Peroxisome Proliferator-Activated Receptor Family of Lipid-Activated Nuclear Receptors Alpha Silencing Promotes Oxidative Stress and Hypertrophic Phenotype in Rat Cardiac Cells

The peroxisome proliferator-activated receptor family of lipid-activated nuclear receptors (PPARs) plays a critical role in the regulation of cellular lipid metabolism. In cardiac muscle, PPARα is highly expressed and regulates genes involved in fatty acid oxidation, but its activity is downregulated in hypertrophic hearts. The functional role of PPARα in cardiac muscle has been investigated through the PPARA−/− mouse model, which, although having a normal life span, develops progressive cardiac fibrosis, but the consequences of chronic PPARα deficiency on the cardiac contractile apparatus remain unclear.

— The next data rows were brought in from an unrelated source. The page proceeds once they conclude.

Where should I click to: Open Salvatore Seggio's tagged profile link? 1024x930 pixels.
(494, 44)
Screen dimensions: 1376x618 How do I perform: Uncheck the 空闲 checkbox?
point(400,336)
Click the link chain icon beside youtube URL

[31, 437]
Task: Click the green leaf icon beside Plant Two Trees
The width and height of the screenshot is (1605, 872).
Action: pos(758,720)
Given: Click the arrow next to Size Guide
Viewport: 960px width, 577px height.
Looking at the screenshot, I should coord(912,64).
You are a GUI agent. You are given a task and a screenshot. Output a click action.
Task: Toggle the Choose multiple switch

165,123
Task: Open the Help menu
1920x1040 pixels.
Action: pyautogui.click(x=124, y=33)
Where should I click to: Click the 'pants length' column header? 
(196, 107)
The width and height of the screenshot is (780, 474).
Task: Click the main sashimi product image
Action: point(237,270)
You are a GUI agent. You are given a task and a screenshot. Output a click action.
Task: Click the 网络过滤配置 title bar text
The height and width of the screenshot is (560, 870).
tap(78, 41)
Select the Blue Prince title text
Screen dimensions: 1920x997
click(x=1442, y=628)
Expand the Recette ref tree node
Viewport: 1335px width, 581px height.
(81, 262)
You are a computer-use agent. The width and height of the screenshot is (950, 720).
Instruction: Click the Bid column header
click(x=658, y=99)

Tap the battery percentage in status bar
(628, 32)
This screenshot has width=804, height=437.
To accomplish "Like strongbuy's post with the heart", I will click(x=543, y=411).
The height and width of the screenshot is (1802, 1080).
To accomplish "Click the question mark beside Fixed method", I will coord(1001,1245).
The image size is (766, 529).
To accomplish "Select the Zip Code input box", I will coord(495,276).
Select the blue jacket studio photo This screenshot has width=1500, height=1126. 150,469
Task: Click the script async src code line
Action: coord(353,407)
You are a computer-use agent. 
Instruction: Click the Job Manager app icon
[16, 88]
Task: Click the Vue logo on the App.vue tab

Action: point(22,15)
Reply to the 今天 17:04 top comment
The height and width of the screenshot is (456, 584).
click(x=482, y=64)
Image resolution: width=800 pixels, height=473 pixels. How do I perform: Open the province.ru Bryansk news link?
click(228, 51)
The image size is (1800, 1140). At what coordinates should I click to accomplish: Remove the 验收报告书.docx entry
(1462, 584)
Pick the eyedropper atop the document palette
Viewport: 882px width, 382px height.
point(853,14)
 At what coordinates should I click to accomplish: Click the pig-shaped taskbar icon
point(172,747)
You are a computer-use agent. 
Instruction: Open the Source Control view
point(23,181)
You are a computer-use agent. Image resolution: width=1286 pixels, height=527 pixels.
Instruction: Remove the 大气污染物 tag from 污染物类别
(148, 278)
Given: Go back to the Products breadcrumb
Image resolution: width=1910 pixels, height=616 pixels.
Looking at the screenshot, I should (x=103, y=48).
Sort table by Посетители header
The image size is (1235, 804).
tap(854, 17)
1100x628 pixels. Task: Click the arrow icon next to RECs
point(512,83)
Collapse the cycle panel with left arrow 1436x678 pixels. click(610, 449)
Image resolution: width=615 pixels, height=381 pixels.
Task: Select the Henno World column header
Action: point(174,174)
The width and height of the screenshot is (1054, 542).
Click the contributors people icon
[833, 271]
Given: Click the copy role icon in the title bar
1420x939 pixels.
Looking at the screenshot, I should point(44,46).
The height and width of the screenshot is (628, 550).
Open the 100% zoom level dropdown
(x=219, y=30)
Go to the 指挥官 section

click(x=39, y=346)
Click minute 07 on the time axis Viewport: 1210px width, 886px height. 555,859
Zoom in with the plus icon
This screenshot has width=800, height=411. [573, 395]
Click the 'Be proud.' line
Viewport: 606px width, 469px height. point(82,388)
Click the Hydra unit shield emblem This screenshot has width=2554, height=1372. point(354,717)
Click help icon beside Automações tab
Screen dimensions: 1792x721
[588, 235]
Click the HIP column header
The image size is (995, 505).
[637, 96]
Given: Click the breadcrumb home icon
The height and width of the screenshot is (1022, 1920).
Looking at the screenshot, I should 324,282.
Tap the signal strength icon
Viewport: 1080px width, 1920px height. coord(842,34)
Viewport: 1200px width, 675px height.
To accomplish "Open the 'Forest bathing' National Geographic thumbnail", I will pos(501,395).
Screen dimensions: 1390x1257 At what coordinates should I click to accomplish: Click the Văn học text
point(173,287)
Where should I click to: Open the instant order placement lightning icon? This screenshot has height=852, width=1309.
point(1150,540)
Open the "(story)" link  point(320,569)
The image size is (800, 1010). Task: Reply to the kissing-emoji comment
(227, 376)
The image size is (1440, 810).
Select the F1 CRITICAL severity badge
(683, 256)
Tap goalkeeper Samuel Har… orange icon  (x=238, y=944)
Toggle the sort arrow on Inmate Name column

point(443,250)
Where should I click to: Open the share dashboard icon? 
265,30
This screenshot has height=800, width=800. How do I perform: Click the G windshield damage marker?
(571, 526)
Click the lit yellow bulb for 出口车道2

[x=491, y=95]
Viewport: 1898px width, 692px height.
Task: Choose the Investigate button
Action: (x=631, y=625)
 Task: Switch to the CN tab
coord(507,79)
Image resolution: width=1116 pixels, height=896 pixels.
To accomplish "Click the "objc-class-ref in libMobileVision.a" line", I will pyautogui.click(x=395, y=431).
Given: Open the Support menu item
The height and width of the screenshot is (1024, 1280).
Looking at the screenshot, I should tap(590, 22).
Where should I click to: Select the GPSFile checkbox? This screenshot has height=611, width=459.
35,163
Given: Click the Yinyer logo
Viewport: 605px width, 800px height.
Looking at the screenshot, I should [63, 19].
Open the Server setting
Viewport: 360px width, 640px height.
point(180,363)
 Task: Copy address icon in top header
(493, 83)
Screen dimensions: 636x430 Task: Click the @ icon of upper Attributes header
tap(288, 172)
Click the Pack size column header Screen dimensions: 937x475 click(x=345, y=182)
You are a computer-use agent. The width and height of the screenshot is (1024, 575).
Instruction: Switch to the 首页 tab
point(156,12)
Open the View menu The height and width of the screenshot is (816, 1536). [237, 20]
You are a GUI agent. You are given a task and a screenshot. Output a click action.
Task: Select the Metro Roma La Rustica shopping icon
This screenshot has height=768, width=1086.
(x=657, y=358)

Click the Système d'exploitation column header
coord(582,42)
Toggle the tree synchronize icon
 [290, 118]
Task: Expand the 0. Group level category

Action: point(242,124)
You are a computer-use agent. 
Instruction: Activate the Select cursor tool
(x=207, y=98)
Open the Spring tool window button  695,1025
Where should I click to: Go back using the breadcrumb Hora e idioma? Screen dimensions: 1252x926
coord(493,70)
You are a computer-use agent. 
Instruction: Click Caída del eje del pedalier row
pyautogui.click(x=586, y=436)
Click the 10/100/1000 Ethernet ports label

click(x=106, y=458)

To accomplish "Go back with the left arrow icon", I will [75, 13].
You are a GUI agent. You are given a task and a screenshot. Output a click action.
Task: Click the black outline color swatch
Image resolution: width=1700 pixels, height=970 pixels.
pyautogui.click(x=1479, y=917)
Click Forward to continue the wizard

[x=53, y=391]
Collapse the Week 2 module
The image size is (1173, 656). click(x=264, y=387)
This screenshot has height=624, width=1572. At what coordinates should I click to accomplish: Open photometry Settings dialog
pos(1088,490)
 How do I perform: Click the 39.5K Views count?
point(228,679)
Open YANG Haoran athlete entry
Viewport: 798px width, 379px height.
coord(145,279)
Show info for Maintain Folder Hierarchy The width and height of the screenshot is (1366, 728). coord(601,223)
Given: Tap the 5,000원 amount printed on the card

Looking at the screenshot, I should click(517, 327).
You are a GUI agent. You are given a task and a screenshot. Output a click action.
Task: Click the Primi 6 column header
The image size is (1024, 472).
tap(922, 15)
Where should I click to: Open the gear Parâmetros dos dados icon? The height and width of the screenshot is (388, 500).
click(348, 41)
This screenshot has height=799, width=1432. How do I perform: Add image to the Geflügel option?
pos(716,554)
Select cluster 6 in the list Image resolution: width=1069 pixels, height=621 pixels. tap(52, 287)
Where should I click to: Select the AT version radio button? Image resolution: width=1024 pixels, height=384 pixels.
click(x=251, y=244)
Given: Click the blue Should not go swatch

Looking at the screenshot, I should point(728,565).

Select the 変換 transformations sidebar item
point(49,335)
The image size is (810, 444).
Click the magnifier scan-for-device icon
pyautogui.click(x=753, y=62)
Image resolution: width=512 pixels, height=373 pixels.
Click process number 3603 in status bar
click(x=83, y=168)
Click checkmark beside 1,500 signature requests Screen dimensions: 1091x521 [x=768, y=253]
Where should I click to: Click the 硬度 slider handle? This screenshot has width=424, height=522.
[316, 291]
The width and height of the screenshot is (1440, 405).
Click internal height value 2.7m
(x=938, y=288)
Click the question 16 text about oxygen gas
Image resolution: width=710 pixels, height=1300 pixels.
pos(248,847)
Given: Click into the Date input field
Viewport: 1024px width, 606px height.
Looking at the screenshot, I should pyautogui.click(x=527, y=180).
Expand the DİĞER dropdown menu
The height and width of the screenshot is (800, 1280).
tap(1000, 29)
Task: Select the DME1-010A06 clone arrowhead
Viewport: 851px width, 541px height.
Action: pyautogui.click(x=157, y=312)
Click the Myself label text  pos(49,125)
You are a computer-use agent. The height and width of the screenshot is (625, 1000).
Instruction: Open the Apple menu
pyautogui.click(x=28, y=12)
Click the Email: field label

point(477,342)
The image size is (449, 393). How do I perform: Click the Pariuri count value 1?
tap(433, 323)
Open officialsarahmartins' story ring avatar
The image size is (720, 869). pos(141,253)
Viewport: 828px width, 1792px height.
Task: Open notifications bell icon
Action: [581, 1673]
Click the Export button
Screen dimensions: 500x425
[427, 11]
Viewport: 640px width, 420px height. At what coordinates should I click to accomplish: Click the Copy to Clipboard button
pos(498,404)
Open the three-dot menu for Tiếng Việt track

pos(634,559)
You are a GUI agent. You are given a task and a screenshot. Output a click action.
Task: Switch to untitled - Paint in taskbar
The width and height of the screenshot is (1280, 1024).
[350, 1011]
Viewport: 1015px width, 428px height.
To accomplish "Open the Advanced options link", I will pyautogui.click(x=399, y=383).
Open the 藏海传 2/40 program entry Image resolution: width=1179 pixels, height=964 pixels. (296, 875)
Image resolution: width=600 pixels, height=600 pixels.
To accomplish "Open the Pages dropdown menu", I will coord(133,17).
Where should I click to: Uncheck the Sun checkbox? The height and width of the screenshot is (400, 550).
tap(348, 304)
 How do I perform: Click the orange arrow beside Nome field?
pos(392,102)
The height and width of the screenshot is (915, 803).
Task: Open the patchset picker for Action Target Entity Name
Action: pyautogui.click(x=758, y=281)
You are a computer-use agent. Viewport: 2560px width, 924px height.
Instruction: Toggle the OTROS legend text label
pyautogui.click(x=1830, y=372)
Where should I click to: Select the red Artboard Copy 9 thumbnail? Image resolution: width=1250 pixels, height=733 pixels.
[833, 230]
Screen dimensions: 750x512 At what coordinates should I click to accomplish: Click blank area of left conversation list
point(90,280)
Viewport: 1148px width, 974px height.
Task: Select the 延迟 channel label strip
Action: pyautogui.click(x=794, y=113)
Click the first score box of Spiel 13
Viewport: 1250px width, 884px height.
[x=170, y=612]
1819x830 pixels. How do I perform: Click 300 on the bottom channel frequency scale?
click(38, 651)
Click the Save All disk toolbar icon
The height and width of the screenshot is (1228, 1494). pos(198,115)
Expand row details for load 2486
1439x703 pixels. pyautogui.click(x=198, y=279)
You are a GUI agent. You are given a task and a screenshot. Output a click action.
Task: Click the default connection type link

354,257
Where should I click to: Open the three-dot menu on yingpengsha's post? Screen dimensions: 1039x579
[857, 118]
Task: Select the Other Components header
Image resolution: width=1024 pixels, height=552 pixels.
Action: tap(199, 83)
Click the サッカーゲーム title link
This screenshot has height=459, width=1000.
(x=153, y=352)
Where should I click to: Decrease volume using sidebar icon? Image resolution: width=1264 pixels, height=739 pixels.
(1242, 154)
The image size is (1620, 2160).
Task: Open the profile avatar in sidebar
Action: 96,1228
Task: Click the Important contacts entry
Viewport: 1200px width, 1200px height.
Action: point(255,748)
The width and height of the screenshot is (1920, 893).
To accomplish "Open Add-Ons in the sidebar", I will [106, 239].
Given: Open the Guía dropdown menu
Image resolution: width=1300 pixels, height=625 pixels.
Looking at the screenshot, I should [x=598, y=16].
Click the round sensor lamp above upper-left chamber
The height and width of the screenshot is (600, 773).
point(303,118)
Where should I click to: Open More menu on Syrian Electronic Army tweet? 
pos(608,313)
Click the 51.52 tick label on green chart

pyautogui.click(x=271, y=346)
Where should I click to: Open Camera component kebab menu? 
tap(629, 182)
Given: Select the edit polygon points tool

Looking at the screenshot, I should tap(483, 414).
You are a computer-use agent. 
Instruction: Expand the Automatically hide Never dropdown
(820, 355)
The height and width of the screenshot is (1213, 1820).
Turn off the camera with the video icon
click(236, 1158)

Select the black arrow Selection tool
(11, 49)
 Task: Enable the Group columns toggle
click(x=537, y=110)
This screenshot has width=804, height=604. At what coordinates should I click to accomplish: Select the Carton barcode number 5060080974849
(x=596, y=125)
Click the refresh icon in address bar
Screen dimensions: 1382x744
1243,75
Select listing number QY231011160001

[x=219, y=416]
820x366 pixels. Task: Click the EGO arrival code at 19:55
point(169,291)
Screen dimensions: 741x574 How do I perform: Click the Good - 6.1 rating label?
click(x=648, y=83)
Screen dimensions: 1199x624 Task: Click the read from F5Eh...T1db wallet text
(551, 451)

To verify the PPARα role in hypertrophic phenotype, we generated an in vitro model of cardiac hypertrophy (CH) by stable silencing of PPARA gene in H9c2 rat cardiomyoblasts. We observed that PPARα silencing induces a hypertrophic phenotype, characterized by increased NPPB and decreased FBXO32 expression, mitochondrial dysregulation, impaired lipid metabolism, oxidative stress, and ferroptosis-related alterations. Epigenetically, H3K27ac levels increased while H3K27me3 decreased. Moreover, miR-34a, miR-132, and miR-331 were downregulated, implicating a miRNA-mediated mechanism in PPARα-linked cardiac hypertrophy. Treatment with Ebselen (Ebs), a redox-active compound with epigenetic inhibitory effects, reversed hypertrophic phenotype and restored miRNA levels. In conclusion, we found that PPARα depletion promotes oxidative stress and a hypertrophic phenotype and Ebs as a potential therapeutic agent.